Hybrid drive options roll in

OCZ introduced a hybrid hard drive, featuring 60 GB of solid state storage caching a 500 GB conventional hard drive, priced at around $350 and due in July. It’s on a plug-in PCI Express x4 card.

The idea has some merit.

I’m happy storing my operating system and applications on an SSD, and storing media files, which don’t benefit from high speed access, on an old-fashioned hard drive. And that’s a fine arrangement for someone who’s willing to sort that out.

I can see throwing a hybrid solution at someone who doesn’t want to sort it out. Then it all goes on the hard drive, and the caching mechanism can figure out what needs to stay in the solid-state memory.

OCZ’s RevoDrive Hybrid uses a pair of Sandforce controllers for the cache, which gives a good price/performance ratio.

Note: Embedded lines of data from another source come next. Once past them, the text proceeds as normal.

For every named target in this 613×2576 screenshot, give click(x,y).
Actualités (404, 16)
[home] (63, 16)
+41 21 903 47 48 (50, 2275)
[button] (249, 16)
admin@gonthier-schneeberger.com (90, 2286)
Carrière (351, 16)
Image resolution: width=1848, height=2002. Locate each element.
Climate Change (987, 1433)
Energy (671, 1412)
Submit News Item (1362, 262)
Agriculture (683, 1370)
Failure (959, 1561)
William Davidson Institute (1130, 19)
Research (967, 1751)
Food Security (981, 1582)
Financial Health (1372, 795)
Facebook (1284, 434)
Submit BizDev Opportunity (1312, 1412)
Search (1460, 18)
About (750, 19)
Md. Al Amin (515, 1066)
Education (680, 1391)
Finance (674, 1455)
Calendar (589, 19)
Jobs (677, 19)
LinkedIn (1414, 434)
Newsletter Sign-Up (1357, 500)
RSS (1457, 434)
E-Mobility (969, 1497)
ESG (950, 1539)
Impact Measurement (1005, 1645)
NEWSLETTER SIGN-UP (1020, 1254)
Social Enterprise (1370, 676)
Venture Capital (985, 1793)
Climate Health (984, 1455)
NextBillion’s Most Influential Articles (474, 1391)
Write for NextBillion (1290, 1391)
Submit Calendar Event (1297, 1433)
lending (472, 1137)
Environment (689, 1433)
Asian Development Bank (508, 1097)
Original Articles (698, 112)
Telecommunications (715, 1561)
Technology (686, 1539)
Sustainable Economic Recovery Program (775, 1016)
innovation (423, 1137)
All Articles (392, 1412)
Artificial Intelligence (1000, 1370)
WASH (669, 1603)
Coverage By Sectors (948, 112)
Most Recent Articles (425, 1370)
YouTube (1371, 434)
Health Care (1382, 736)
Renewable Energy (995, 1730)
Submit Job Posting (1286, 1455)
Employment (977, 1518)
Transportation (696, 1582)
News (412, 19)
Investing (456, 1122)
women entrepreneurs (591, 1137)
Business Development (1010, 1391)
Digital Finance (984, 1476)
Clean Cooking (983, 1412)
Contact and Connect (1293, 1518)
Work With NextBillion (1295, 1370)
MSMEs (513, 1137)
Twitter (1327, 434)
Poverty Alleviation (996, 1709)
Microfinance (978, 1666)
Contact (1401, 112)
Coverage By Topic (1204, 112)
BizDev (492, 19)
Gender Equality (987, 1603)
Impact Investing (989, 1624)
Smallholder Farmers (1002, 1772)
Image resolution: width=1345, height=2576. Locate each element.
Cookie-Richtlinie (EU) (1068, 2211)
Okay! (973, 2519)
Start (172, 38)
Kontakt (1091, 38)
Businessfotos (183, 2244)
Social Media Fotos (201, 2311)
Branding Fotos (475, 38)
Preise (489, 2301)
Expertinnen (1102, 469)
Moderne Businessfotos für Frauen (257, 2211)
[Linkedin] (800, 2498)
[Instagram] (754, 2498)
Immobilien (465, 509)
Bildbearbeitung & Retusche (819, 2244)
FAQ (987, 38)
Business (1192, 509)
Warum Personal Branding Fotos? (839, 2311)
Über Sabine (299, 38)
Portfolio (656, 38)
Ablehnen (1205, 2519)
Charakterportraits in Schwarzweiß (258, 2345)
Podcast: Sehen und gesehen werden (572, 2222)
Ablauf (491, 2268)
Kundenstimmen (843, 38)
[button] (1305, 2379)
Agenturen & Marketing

Intel offers SSD caching with its upcoming Ivy Bridge chipset. That works too, unless you buy an AMD-based system. Which probably has something to do with why Diskeeper demonstrated a technology similar to Intel’s, not tied to any particular chipset or vendor, that uses an SSD to cache a conventional hard drive. What isn’t clear is whether it’s going to be a piece of software that’s bundled with an SSD, or if you’ll be able to just buy it off the shelf, plug whatever SSD and platter drive you want into your motherboard, then install the software and have a hybrid drive.

I think eventually SSD caching will be built into the operating system, like disk caching is. Before DOS 5, you had to buy a separate disk caching product if you wanted one. That’s probably what will happen again. But until it does, we have to look at aftermarket solutions.